Building of the global movement for health equity: what health care can do

ScienceDirect – The Lancet : Building of the global movement for health equity: from Santiago to Rio and beyond – Thanks to @katellington for sending this my way.

Contained within is a concise statement of where health care fits into social determinants. Worth a read to see what’s new in social determinants. And from the read, social determinants is more new than I thought….

…. there are three important roles for the health-care system (webappendix p 1). First is to ensure universal access to high-quality care, with increased focus on prevention and health promotion.13 Second, people in the health sector—from the Minister of Health to primary care professionals and medical and health organisations—should be the advocates for action on social determinants of health. There are good examples of cooperative working between health and other sectors. Third, ensure that routine monitoring systems are in place for health equity and the social determinants of health, undertake evaluation of policies on these topics, and increase the knowledge base.

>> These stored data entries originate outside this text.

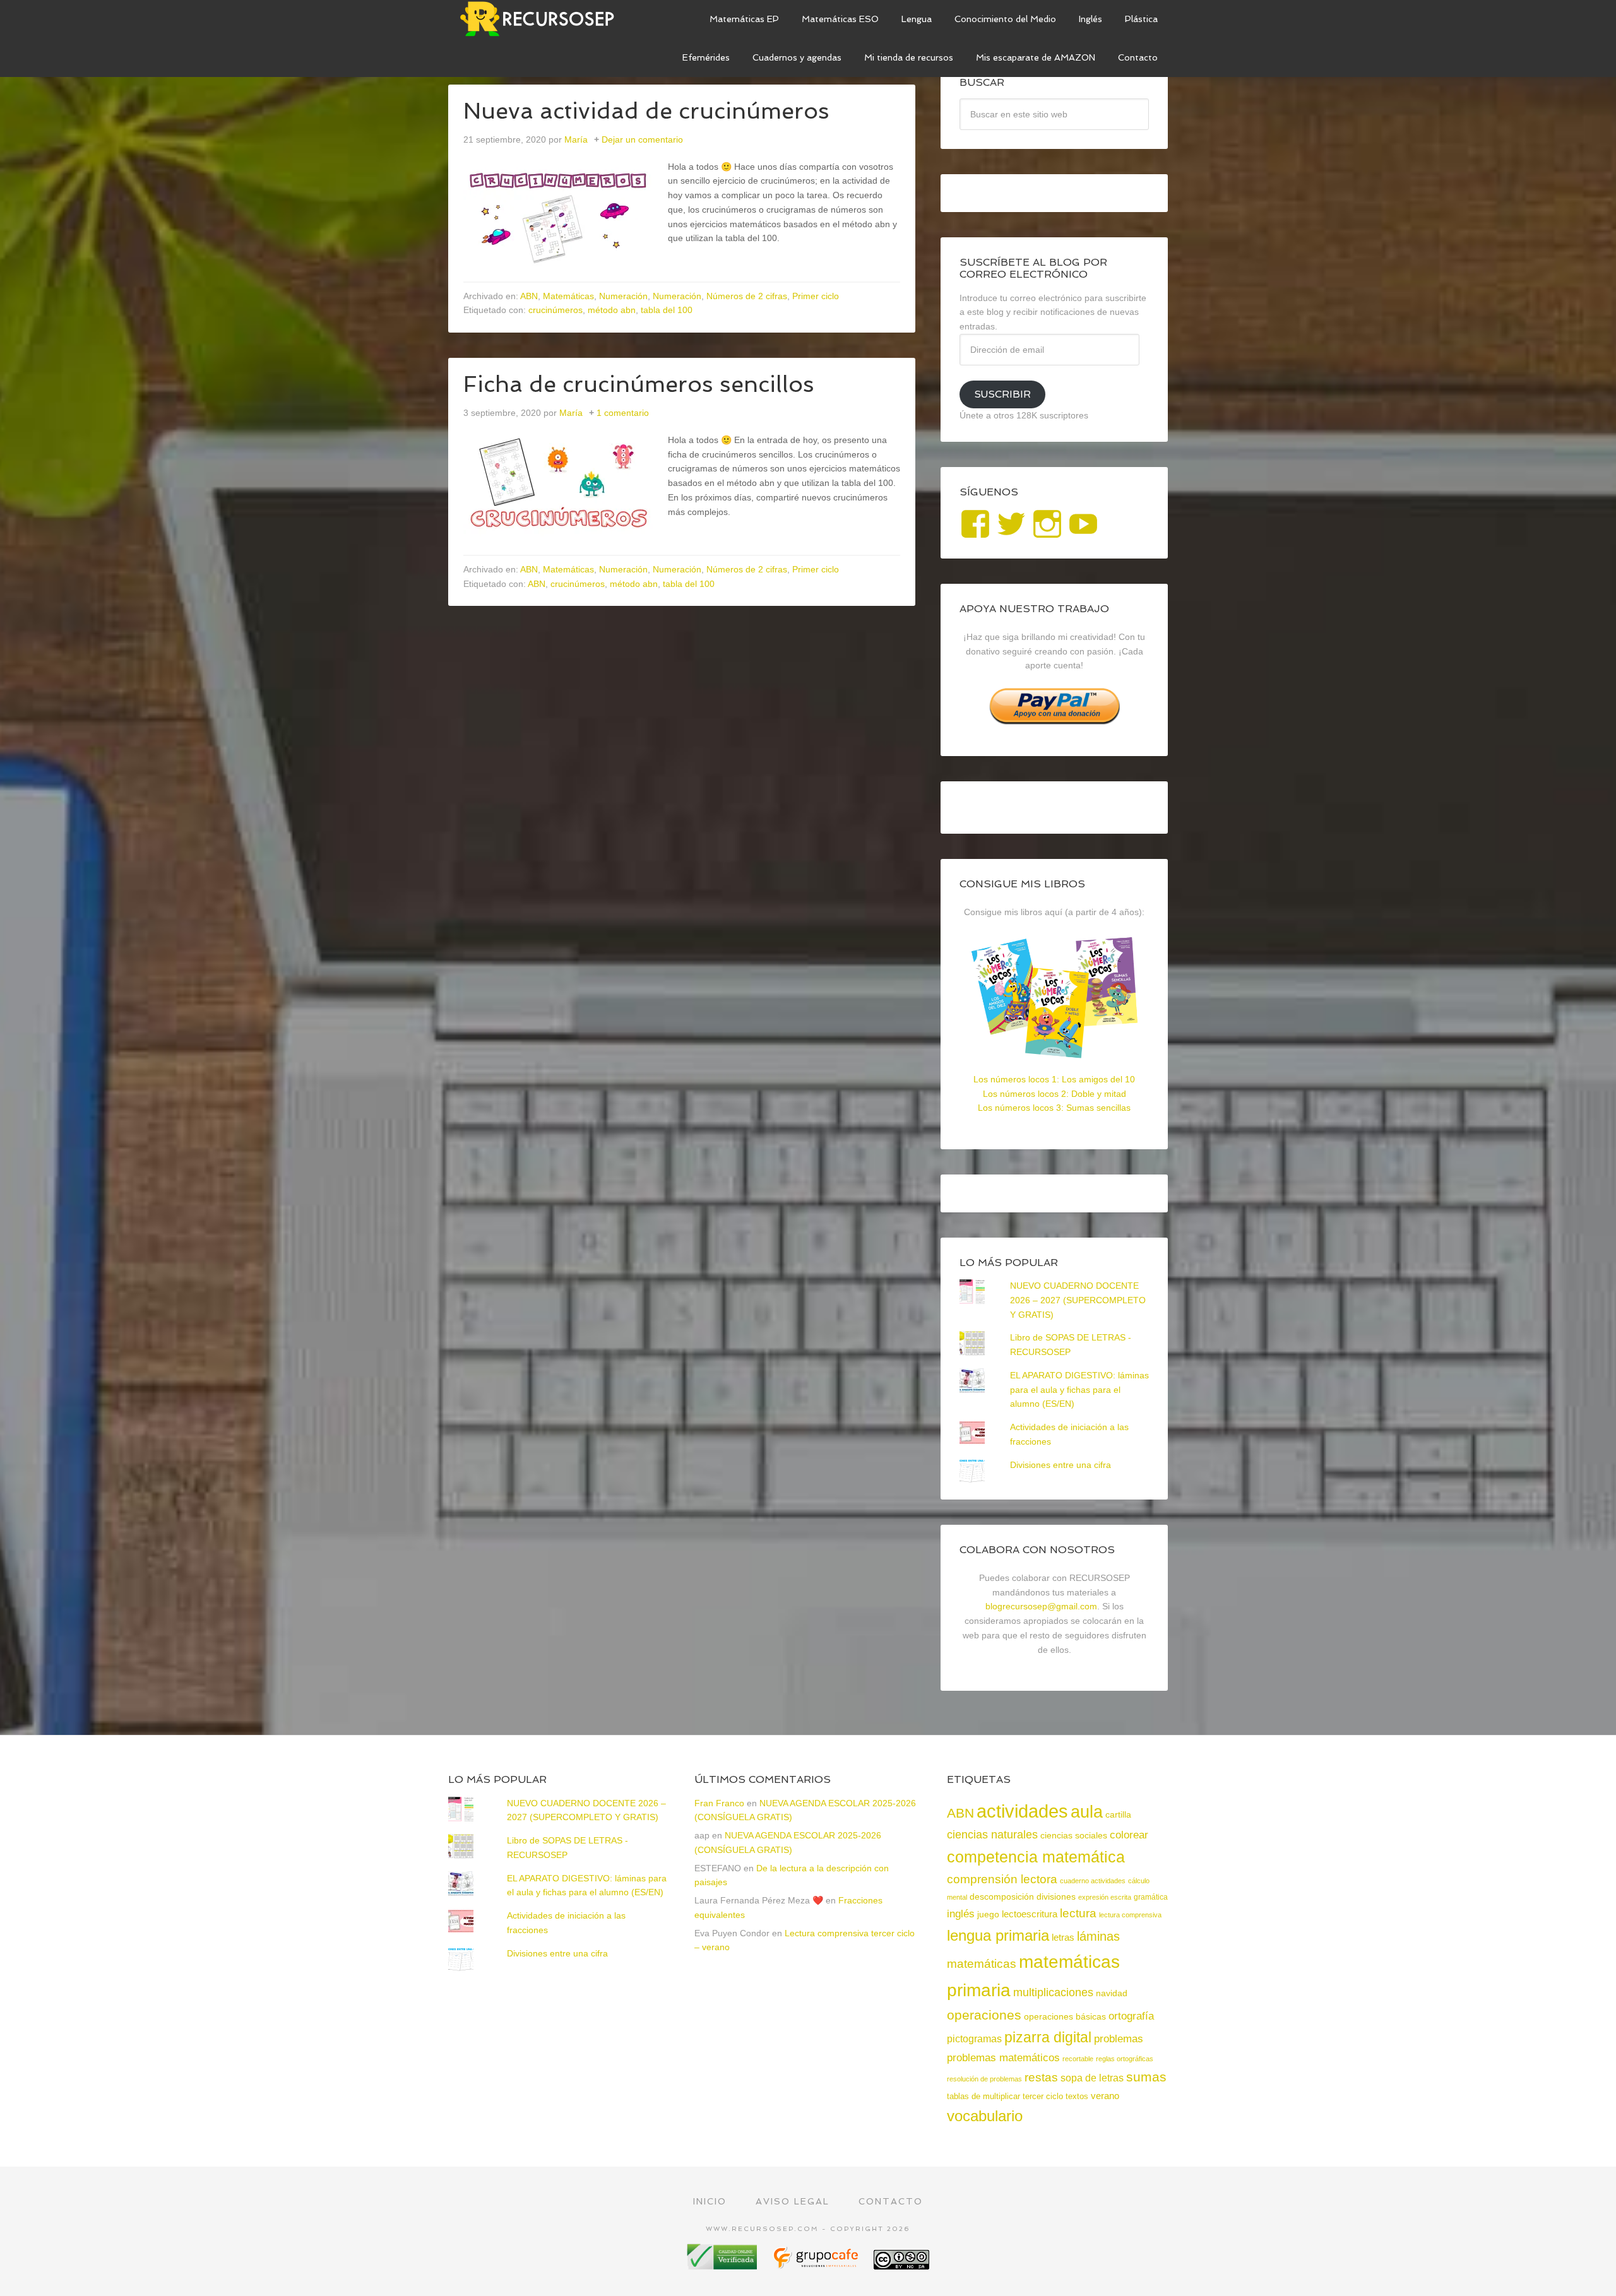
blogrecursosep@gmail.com (1041, 1606)
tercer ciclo (1043, 2096)
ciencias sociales (1073, 1835)
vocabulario (985, 2115)
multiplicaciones (1053, 1992)
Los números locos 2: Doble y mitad (1054, 1094)
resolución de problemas (984, 2079)
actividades (1022, 1811)
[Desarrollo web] (817, 2264)
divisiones (1056, 1896)
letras (1063, 1937)
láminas (1098, 1936)
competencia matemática (1036, 1857)
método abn (612, 310)
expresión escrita (1104, 1897)
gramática (1151, 1897)
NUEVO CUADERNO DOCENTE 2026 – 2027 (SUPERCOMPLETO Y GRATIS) (1078, 1300)
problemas (1118, 2039)
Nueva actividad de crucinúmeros (646, 110)
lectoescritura (1029, 1914)
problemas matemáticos (1003, 2058)
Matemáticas (568, 296)
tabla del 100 (666, 310)
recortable (1077, 2058)
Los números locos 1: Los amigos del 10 (1054, 1079)
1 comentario (623, 413)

Now Reading: Understanding the science of life expectancy #SDOH

The concept of tracking life expectancy as a measure of a society’s health hasn’t been a part of my (should I say most?) physician’s experience – it’s just been a yearly announcement on a news show. When I went to England in 2010 I was impressed that it’s much more deeply thought of (see below), and more recently in my social determinants reading, as a key metric to understand social determinants of health.

It’s done in the lead in on this paper:

In the Washington, D.C., metropolitan area, for example, there is a nine-year increase in life expectancy as one takes the subway ride on the Blue Line from downtown Washington to Fairfax County, Virginia.

I decided to dig deeper and reviewed the paper referenced in this post, and I was immediately taken aback by this piece of information:

Tracking county disparities after 2002 until 2009 was impossible, because the US government did not release county-level mortality data during this time period.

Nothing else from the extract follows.